■ CHALLENGE 1
Name every method defined in the MUSDB18RandomTrainDataset class on the MUSDB18 dataset page.
■ CHALLENGE 2
According to the MUSDB18 dataset page, what does MUSDB18RandomTrainDataset do in each iteration?
■ CHALLENGE 3
Carry the MUSDB18 dataset page forward from its final line of code.

■ SOURCE EXTRACT
** Start **
MUSDB18 with PyTroch¶
This chapter will present how to make torch.utils.data.Dataset with MUSDB18 to train a music demixing model.
MUSDB18RandomTrainDataset iterates each song of MUSDB18. In each iteration, it randomly selects sample_size in the given song.
MUSDB18RandomTrainDataset¶
import random
import numpy as np
from torch.utils.data import Dataset
class MUSDB18RandomTrainDataset(Dataset):
def __init__(self, musdb, sample_size):
self.musdb = musdb
self.sample_size = sample_size
def __len__(self) -> int:
return len(self.musdb)
def __getitem__(self, i):
mixture = self.get_track(i)
length = mixture.shape[1]
rand_start_pos = random.randint(0, length - self.sample_size - 1)
mixture = mixture[:, rand_start_pos: rand_start_pos + self.sample_size]
targets = {source: self.get_track(i, source)[:, rand_start_pos: rand_start_pos + self.sample_size]
for source
in self.musdb[i].sources.keys()}
return mixture, targets
def get_track(self, i, target=None):
if target is None:
return self.musdb[i].audio.T.astype(np.float32)
else:
return self.musdb[i].sources[target].audio.T.astype(np.float32)
Listen to samples!¶
You can listen to samples that a MUSDB18RandomTrainDataset with the 7 seconds MUSDB18 iterates as below.
from IPython.display import Audio, display
import musdb
mus_train = musdb.DB(download=True, subsets='train', split='train')
mus_rtd = MUSDB18RandomTrainDataset(mus_train, sample_size=44100*3)
** End **
■ ROWS
** Start **
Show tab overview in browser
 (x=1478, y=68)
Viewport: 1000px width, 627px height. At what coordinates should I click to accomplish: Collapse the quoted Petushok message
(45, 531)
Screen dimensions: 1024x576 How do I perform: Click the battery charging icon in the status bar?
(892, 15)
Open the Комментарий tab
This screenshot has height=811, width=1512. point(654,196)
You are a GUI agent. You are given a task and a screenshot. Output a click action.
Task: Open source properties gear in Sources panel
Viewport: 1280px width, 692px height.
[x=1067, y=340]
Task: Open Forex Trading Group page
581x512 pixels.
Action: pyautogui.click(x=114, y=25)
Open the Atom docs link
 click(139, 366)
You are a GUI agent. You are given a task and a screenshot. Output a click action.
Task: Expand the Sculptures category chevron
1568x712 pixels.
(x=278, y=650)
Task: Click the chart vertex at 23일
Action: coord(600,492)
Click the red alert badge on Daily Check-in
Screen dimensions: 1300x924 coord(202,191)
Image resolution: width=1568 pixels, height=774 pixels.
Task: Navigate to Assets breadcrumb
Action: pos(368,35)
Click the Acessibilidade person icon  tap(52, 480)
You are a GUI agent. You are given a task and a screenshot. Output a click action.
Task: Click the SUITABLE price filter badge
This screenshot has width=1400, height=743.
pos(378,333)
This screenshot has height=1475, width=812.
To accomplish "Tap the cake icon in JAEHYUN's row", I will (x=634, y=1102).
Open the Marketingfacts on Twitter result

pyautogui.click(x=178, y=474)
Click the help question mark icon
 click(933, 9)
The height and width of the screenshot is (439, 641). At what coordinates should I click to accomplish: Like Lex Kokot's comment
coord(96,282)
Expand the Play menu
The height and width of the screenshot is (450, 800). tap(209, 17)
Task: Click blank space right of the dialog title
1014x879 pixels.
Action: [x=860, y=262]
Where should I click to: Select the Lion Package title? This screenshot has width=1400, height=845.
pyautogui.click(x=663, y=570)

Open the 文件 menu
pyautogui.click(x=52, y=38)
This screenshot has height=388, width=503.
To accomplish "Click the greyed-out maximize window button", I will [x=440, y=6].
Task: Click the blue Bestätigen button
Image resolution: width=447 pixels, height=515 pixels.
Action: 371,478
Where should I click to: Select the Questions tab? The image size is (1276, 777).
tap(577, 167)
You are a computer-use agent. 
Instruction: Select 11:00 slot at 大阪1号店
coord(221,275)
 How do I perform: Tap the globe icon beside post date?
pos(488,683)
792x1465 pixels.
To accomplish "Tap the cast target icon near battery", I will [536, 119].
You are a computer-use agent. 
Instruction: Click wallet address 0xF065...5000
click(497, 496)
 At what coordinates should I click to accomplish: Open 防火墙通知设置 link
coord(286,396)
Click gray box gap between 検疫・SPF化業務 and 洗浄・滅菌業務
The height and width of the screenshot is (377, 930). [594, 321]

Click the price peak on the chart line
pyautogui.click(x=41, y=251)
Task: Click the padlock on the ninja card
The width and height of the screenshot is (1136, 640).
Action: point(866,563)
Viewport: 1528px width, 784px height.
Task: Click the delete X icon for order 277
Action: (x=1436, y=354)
** End **
■ OUTPUT 1
__init__, __len__, __getitem__, get_track

■ OUTPUT 2
It randomly selects sample_size in the given song.

■ OUTPUT 3
for i in range(1):
mixture, source_dict = mus_rtd[i]
print('track name: {}\n==================='.format(mus_train[i].title))
print('mixture:')
display(Audio(mixture, rate=mus_train[i].rate))
for source in source_dict.keys():
print('{}:'.format(source))
display(Audio(source_dict[source], rate=mus_train[i].rate))
track name: NightOwl
===================
mixture:
vocals:
drums:
bass:
other:
Toy Training Scheme with MUSDB18RandomTrainDataset¶
Below is a toy training scheme with a MUSDB18RandomTrainDataset with the 7 seconds MUSDB18.
Note that it does not contain the full MUSDB18 dataset.
from torch.utils.data import DataLoader
mus_train = # YOUR MUSDB #
mus_rtd = MUSDB18RandomTrainDataset(mus_train, sample_size=44100*3)
for epoch in range(1):
for mixture, source_dict in DataLoader(mus_rtd, batch_size=4):
# estimation_dict = model(mixture)
# loss = compute_loss(estimation_dict, source_dict)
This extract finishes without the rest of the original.